Stored records:
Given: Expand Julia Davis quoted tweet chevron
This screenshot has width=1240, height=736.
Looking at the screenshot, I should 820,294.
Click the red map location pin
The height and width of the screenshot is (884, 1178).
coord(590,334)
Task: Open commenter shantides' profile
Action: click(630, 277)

Task objective
Would you transcribe every entry exactly?

Response area
Given: Expand Julia Davis quoted tweet chevron
This screenshot has width=1240, height=736.
Looking at the screenshot, I should 820,294.
Click the red map location pin
The height and width of the screenshot is (884, 1178).
coord(590,334)
Task: Open commenter shantides' profile
Action: click(630, 277)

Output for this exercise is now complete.